Thursday : 2016.04.28

  • 07:40 MEH: Serge/MOPS request for manual diffims since visit 4 cam quality fault, do v2-3
    difftool -dbname gpc1 -definewarpwarp -exp_id 1084724 -template_exp_id 1084735 -backwards -set_workdir neb://@HOST@.0/gpc1/OSS.nt/2016/04/28 -set_dist_group SweetSpot -set_label OSS.nightlyscience -set_data_group OSS.20160428.extra -set_reduction SWEETSPOT -simple -rerun 
    difftool -dbname gpc1 -definewarpwarp -exp_id 1084812 -template_exp_id 1084830 -backwards -set_workdir neb://@HOST@.0/gpc1/OSS.nt/2016/04/28 -set_dist_group SweetSpot -set_label OSS.nightlyscience -set_data_group OSS.20160428.extra -set_reduction SWEETSPOT -simple -rerun
  • 08:20 MEH: the .multi diffims still being made, sending a large number to cleanup...
  • 08:30 MEH: doing cleanup of ps_ud% to clear the cycling faulting chips and warps...
  • 11:48 MEH: manually updating local ~ipp/psconfig/ipp-20141024.lin64/share/pantasks/modules/ipphosts.mhpcc.config to use .20160428avoidfullv2 for data targeting to reduce number of ipp1xx nodes used and some full disks to reduce random allocations
    • also reducing s6 group use in stdscience 6x->3x to reduce load there and since stdsci is still overpowered
    • restarting nightly pantasks as normally required and make use of these changes
  • 16:30 EAM: stopping pantasks to do the pantasks host re-organization (moving pantaskses from ippc01-09 to ippc20-25. I will also double check the pantasks client loading assignments to avoid overloading c20-25.
    • 16:55 EAM: pantaskses are now running on c20-c25. I've removed all processing tasks from these machines.
  • 16:40 CZW: Running nebulous restore on rsynced data from ipp033. This is running on ipp100, as it must run directly on the host containing the data.

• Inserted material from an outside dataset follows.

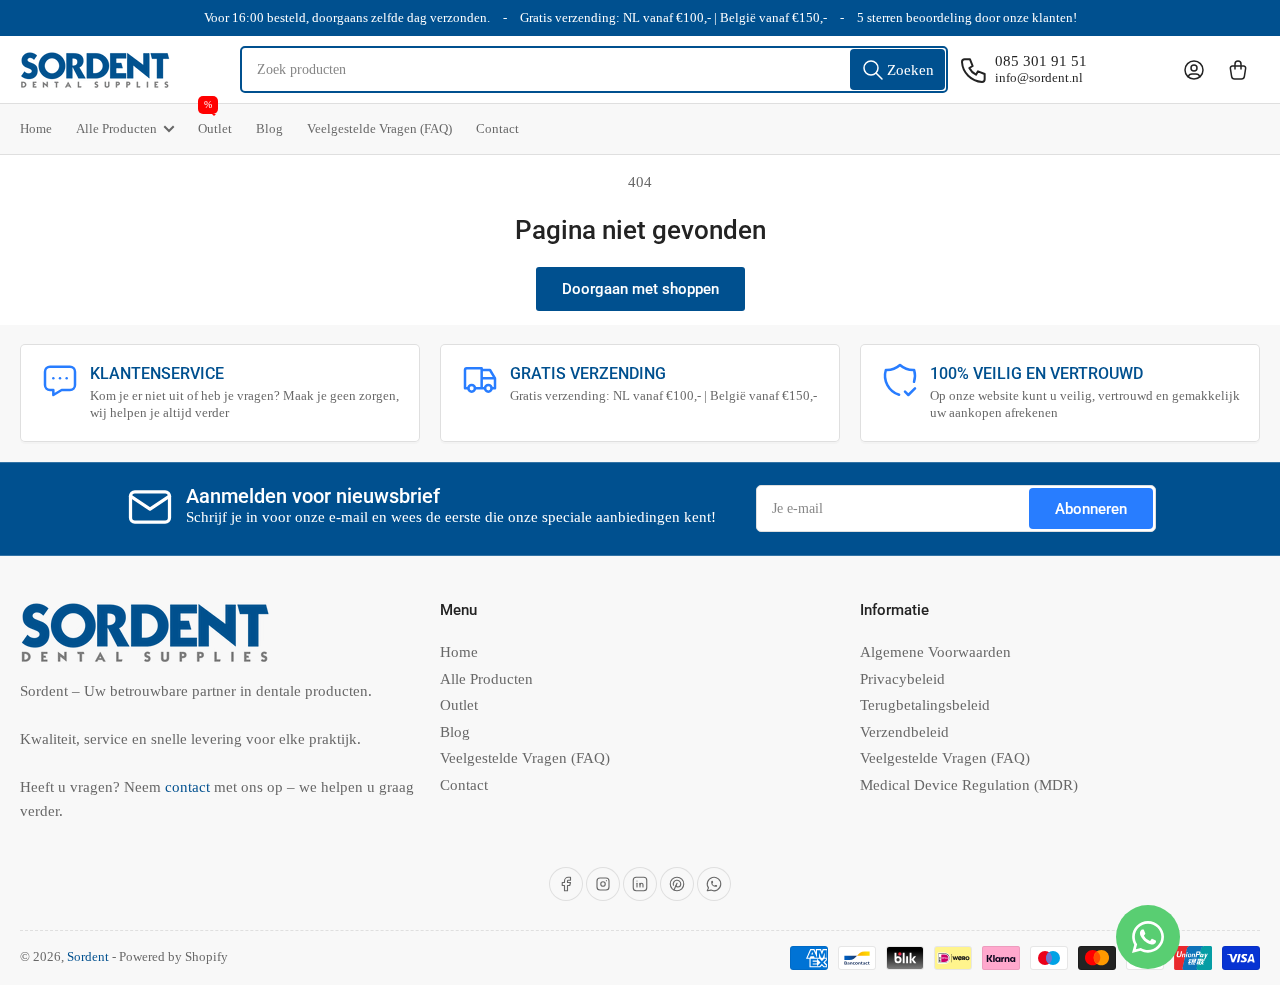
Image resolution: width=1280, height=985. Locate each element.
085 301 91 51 (1041, 61)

It is incredibly lightweight (doing link() and sql updates), but will likely be running for a few hours.
  • 17:40 EAM: I set up nebulous on the ippc21-c36 machines and restarted their apache servers. I unfortunately forgot to change the number of connection threads, and they blocked the mysql database. I shut them all down again. I removed nebulous from ippc30 (pstamp) and ippc32 (dvodist) and restarted just those two. I will fix this tomorrow morning.
  • 20:50 EAM: one dark got confused and left in a funny state. i manually set it to 'stop', then needed to manually advance it:
    pztool -dbname gpc1 -advance -summit_id 1080680 -exp_name o7507g0003d -inst gpc1 -telescope ps1 -end_stage reg -workdir neb://@HOST@.0/gpc1/20160429
  • 23:01 MEH: manually reverting a fault 4 warp memory error that would have stalled o7507g0248o until morning

Friday : 2016.04.29

  • 12:40 EAM : I set up the apache / nebulous interfaces for ippc20-ippc28. I have installed the nebulous perl modules (nebserver and apache) and /etc/apache2 elements for ippc20-ippc36, but I have only activated the first 9 machines (the others have the needed module in /etc/apache2/modules.d with .with.nebulous appended -- to activate apache, just move the active one out of the way and replace with this one, then restart apache). We will use 7 of these and the rest can be spares. It was also necessary to modify /etc/apache2/modules.d/00_mpm.conf to avoid overloading the nebulous mysql machine (as I did yesterday afternoon).

Saturday : YYYY.MM.DD

Sunday : YYYY.MM.DD

  • 15:00 MEH: ippdb03 down since ~0730 this morning, tried a couple power cycles without success (not sure how long it takes to start the boot screen with the RAM it has but gave it ~20-30 minutes). looks like it crashed in the middle of the gpc1 db dump this morning. with ippdb03 down, ippmonitor is down but it looks like ippc18 ippmonitor is still running okay.